[Directions]
Go through the data and copy each line that holds "will".

[Pixel coordinate grounding data]
================

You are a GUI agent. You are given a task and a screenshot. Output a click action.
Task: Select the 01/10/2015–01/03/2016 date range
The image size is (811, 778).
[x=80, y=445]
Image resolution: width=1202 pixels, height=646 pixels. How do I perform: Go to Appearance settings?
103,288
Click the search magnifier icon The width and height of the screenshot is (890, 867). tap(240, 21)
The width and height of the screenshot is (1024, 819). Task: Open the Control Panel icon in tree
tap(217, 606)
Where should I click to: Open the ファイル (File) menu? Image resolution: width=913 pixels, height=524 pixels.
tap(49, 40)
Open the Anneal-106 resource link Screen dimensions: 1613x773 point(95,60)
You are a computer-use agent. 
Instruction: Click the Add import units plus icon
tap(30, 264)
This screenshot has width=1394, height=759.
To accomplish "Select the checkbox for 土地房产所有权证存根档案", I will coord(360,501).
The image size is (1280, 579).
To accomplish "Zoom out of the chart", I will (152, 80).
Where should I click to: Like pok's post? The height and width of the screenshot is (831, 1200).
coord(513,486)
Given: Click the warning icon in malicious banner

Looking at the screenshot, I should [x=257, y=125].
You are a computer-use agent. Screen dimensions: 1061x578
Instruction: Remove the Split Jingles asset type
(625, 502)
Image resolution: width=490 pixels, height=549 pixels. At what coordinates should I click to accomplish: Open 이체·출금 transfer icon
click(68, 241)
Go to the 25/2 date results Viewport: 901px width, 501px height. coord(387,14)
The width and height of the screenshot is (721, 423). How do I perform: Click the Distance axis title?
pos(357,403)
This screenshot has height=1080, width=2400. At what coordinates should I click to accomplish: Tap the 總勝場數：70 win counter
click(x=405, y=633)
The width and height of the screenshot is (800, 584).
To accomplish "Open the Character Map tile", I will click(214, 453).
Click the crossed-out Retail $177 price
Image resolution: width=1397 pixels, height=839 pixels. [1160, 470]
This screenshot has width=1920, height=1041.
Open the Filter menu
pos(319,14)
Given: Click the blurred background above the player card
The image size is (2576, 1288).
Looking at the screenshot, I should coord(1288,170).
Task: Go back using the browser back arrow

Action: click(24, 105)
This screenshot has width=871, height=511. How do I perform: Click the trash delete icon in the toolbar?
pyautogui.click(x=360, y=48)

================

[Solution to this task]
To accomplish "Select the checkbox for 土地房产所有权证存根档案", I will coord(360,501).
To accomplish "Zoom out of the chart", I will (152, 80).
To accomplish "Open the Character Map tile", I will click(214, 453).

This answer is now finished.